The basic math operations (+, -, *, /), when given an operand of type float and int, the int is converted to float first.
So 15.0f + 2 will convert 2 to float (i.e. to 2.0f) and the result is 17.0f.
In your expression (float)15/2 + 15/2, since / has higher precedence than +, the effect will the same as computing ((float)15/2) + (15/2).
(float)15/2 explicitly converts 15 to float and therefore implicitly converts 2 to float, yielding the final result of division as 7.5f.
However, 15/2 does an integer division, so produces the result 7 (there is no implicit conversion to float here).

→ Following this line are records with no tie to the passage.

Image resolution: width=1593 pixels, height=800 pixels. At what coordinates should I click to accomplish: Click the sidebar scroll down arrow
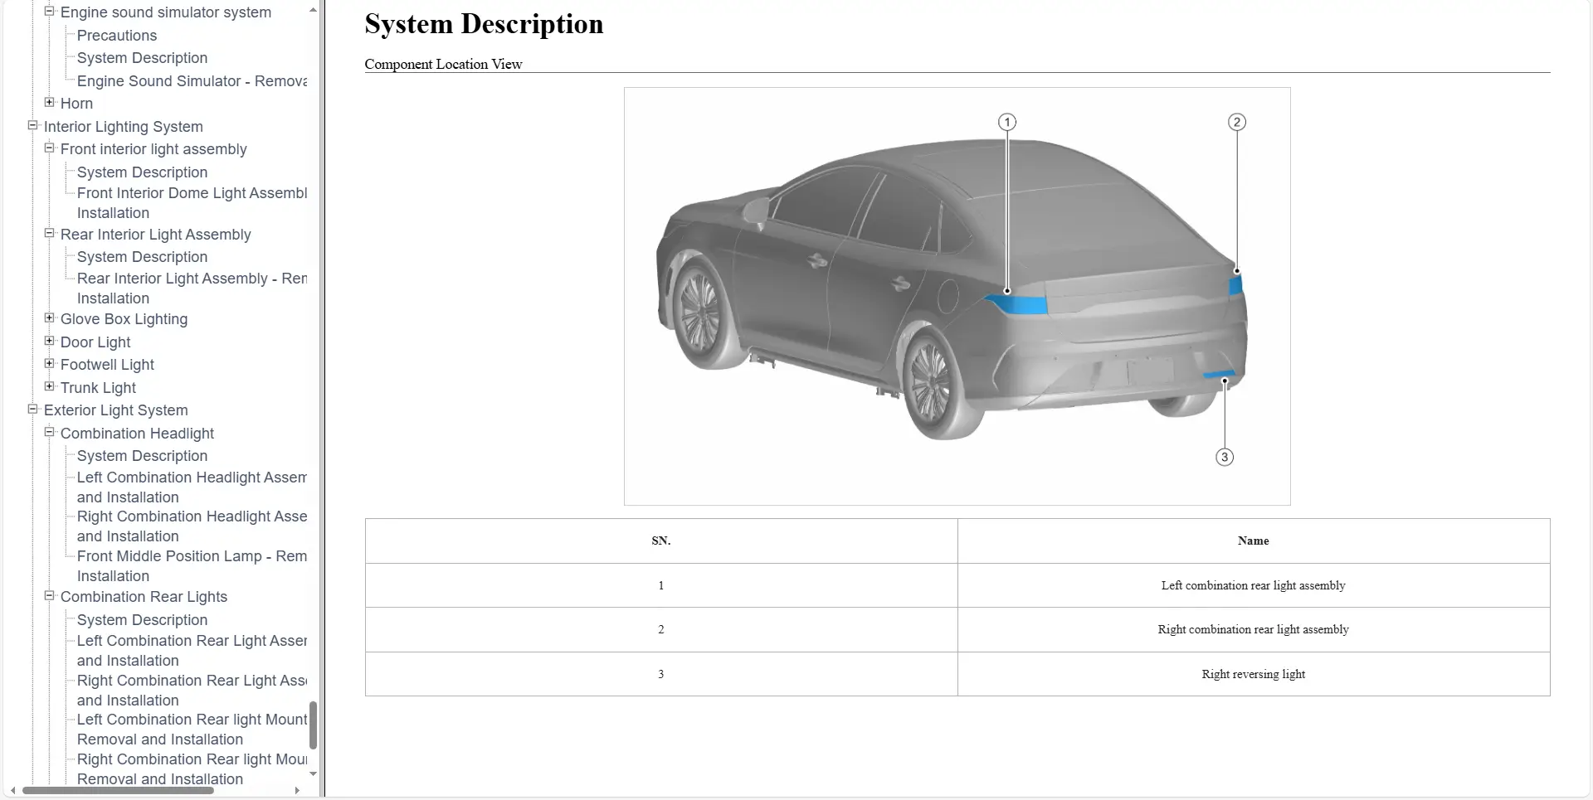pyautogui.click(x=313, y=773)
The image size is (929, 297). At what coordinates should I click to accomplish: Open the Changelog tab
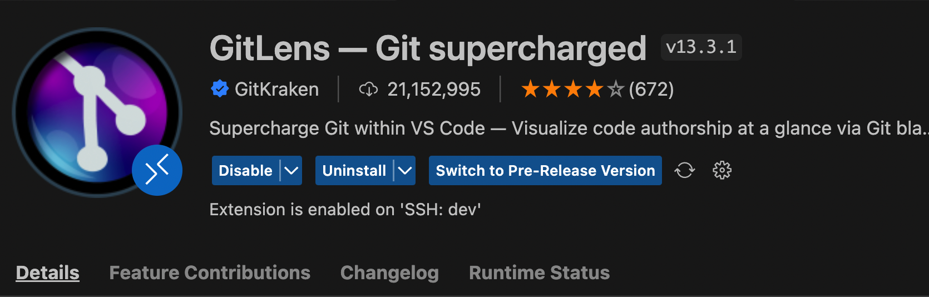coord(389,273)
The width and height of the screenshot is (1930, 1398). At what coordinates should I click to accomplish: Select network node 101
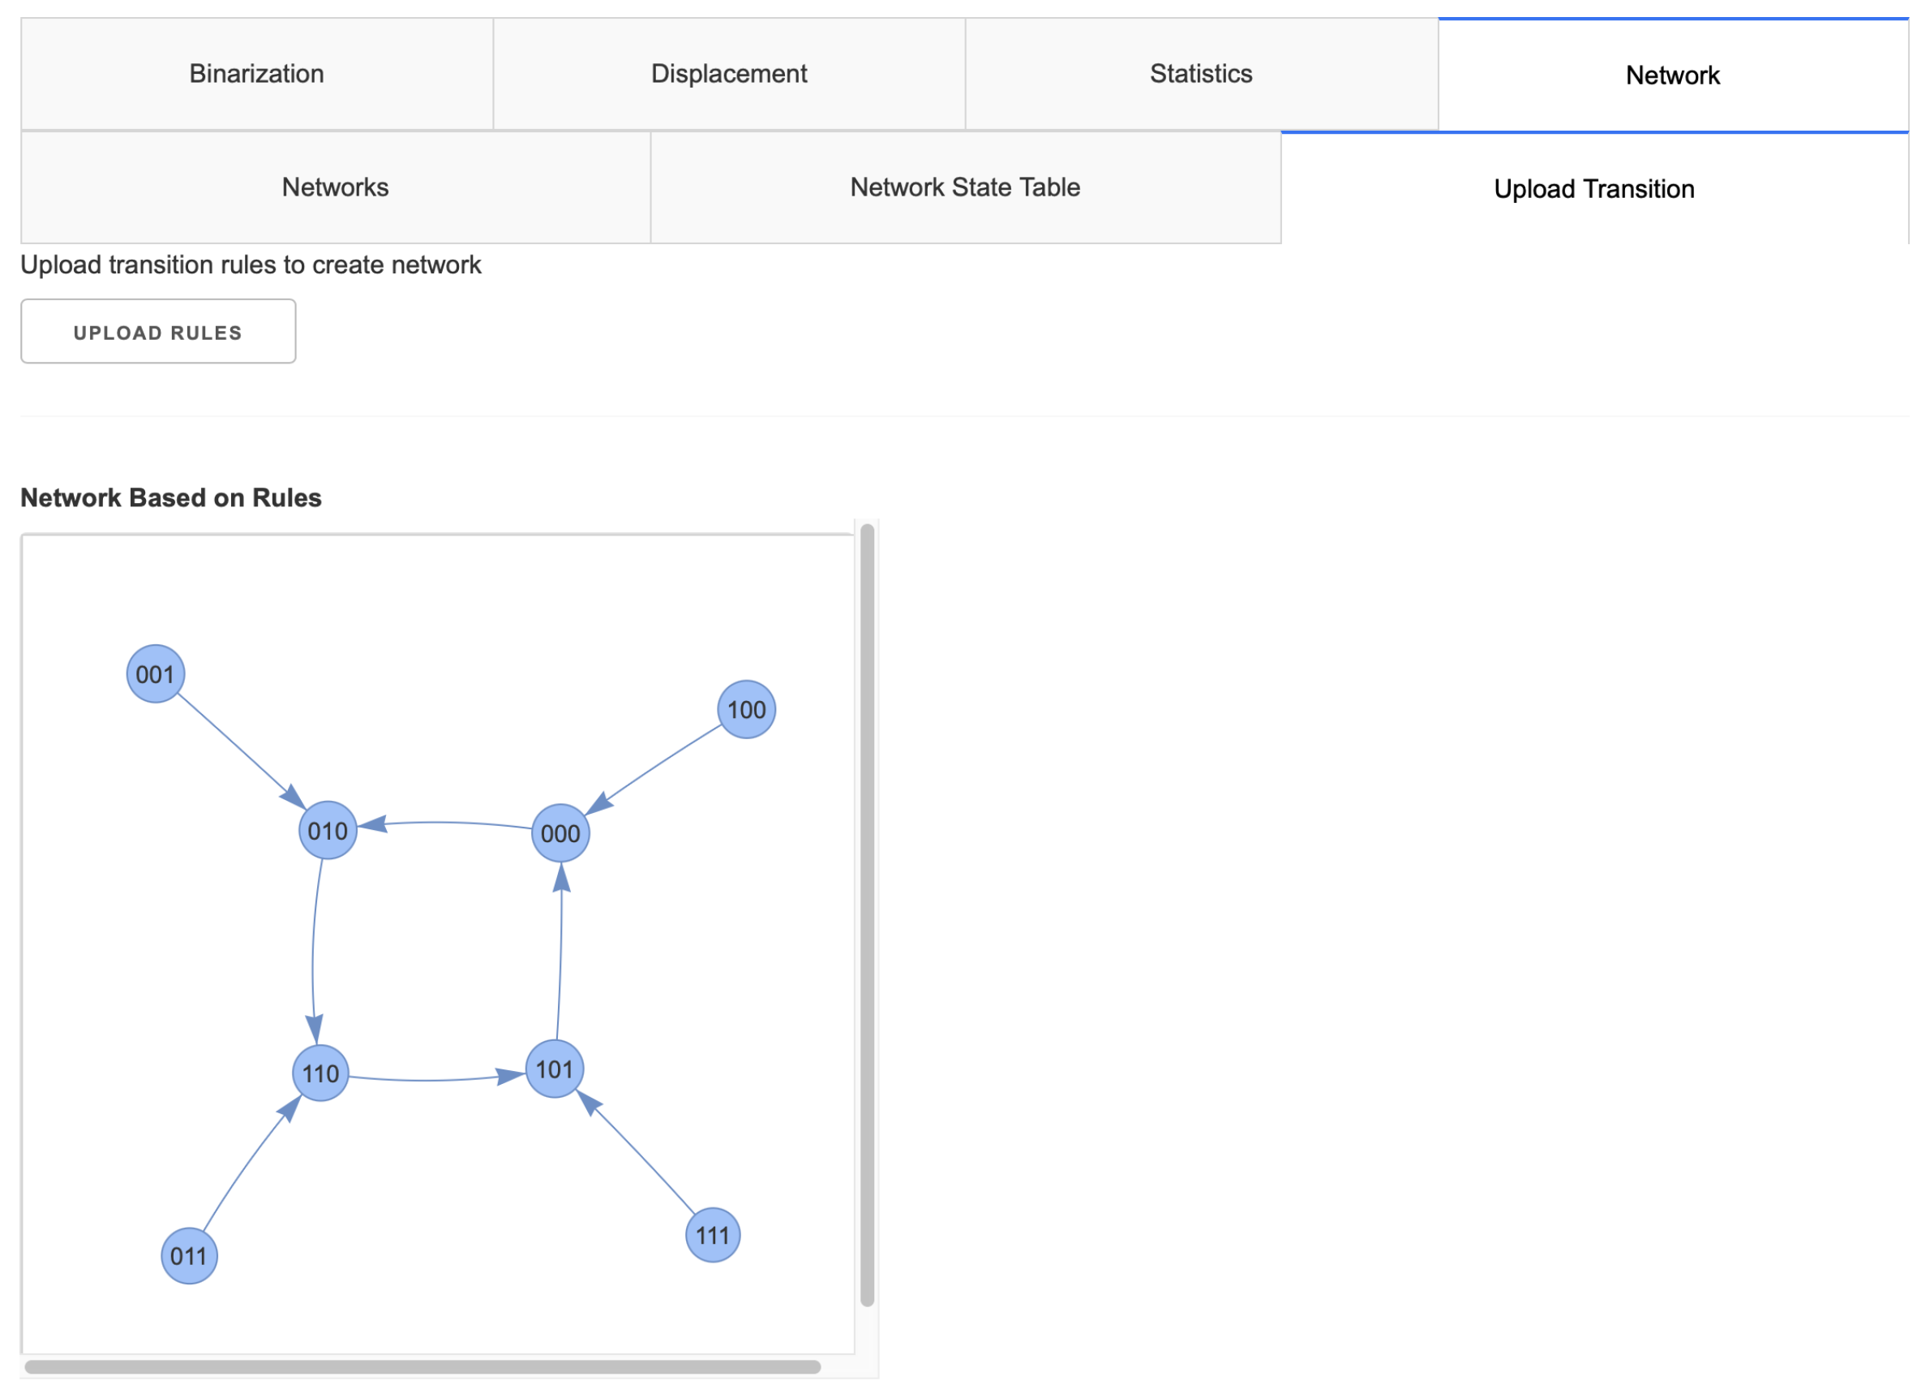click(x=554, y=1069)
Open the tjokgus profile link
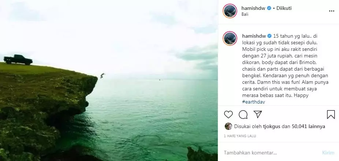 272,127
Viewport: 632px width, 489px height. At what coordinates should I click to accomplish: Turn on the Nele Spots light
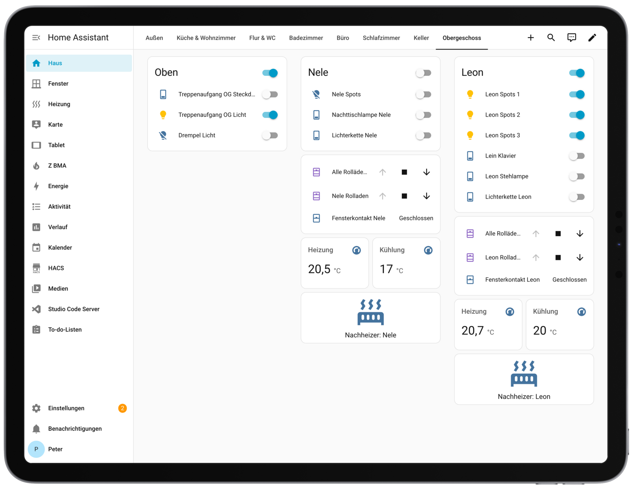coord(423,94)
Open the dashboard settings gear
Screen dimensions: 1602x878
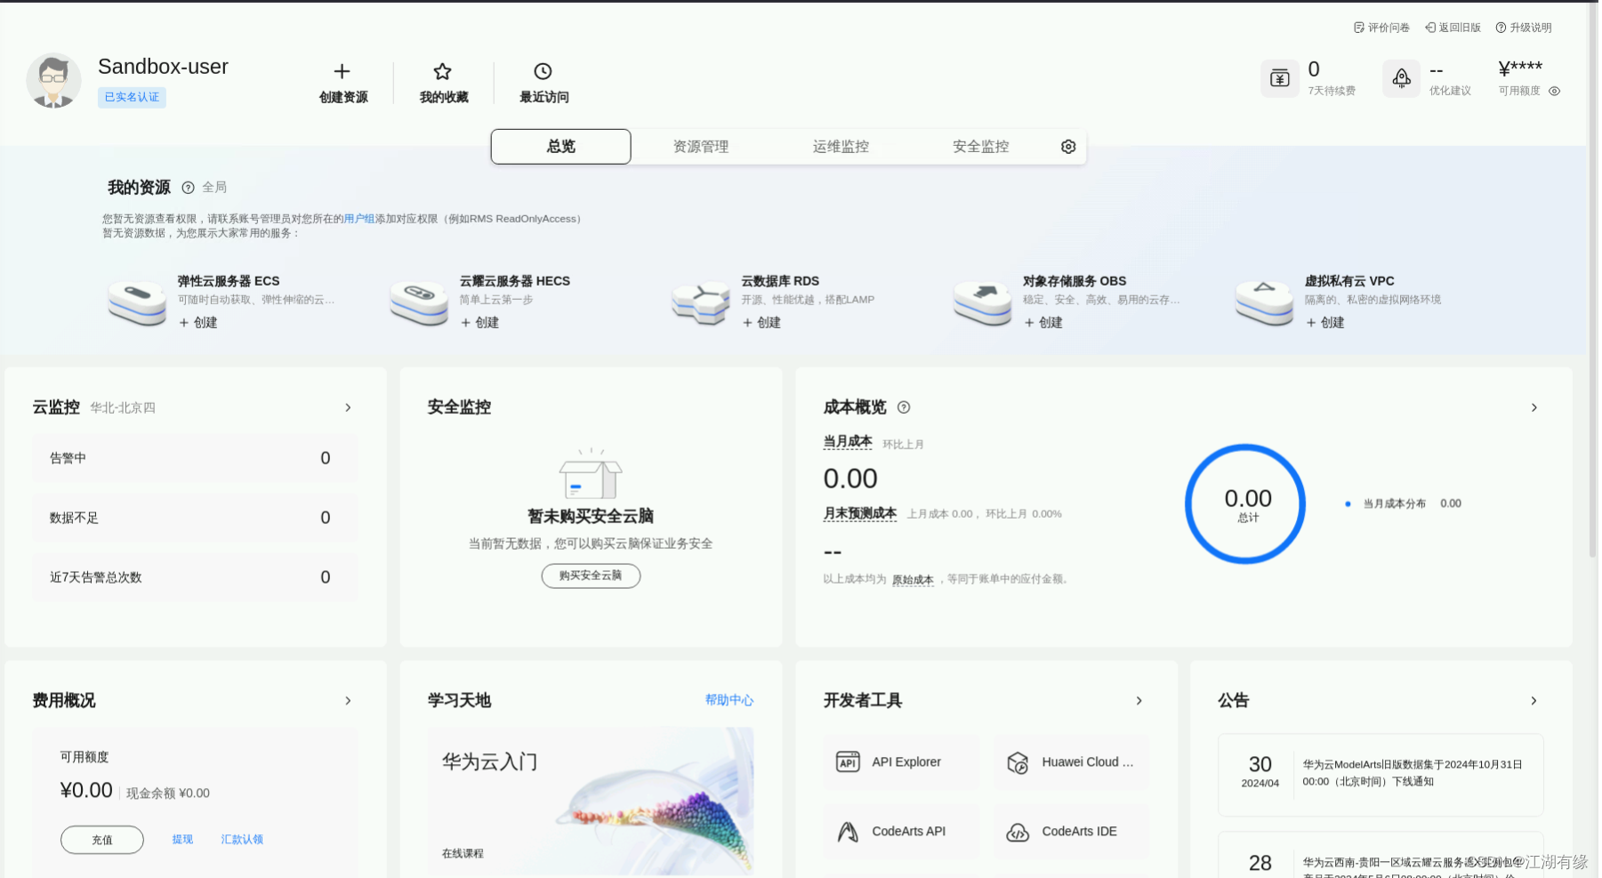tap(1067, 146)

Since (float)15/2 has been computed as a float, the value 7 is then converted to float before addition. The result will therefore be 14.5f.
Note: floating point types are also characterised by finite precision and rounding error that affects operations. I've ignored that in the above (and it is unlikely to have a notable effect with the particular example anyway).
Note 2: Old versions of C (before the C89/90 standard) actually converted float operands to double in expressions (and therefore had to convert values of type double back to float, when storing the result in a variable of type float). Thankfully the C89/90 standard fixed that.